I love all kinds of Mexican foods, but it’s not very often that you find one that’s made in a slow-cooker. This fajita recipe is really easy. It calls for a flank steak, and you just cut it into six pieces, put it in your slow-cooker, and add some vegetables and spices.
Several hours later, your beef is nice and tender and can easily be shredded. Serve with warm tortillas, cheese, salsa, guacamole, and sour cream! Mmmm! That’s my kind of meal.

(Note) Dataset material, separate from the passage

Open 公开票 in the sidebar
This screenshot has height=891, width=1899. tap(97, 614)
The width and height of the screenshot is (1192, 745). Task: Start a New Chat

Recipe Adapted by Winner Dinners/Origin Unknown
Makes 12 fajitas
1-1/2 pounds beef flank steak
1 cup chopped onion
1 red or green bell pepper, cut into 1/2″ pieces
1 jalapeno pepper, chopped fine
1 15-ounce can diced tomatoes, undrained
2 cloves garlic, minced
1 tablespoon dried cilantro
1 teaspoon chili powder
1 teaspoon ground cumin
1 teaspoon ground coriander
1-1/4 teaspoons salt
2 teaspoons lime juice (optional)
12 7-inch flour tortillas
shredded cheddar or Colby-Jack cheese
guacamole or sliced avocados
Trim fat from steak and then cut the steak into 6 portions. In slow-cooker, combine the steak, onion, bell pepper, jalapeno pepper, tomatoes, garlic, cilantro, chili powder, cumin, coriander, and salt. Cover; cook on low for 8 to 10 hours or on high for 4 to 5 hours. Remove meat from the cooker and shred. Return the meat to the cooker. Stir in lime juice, if desired. Heat tortillas to soften. To serve fajitas, fill the warmed tortillas with the beef mixture and add the toppings of your choice.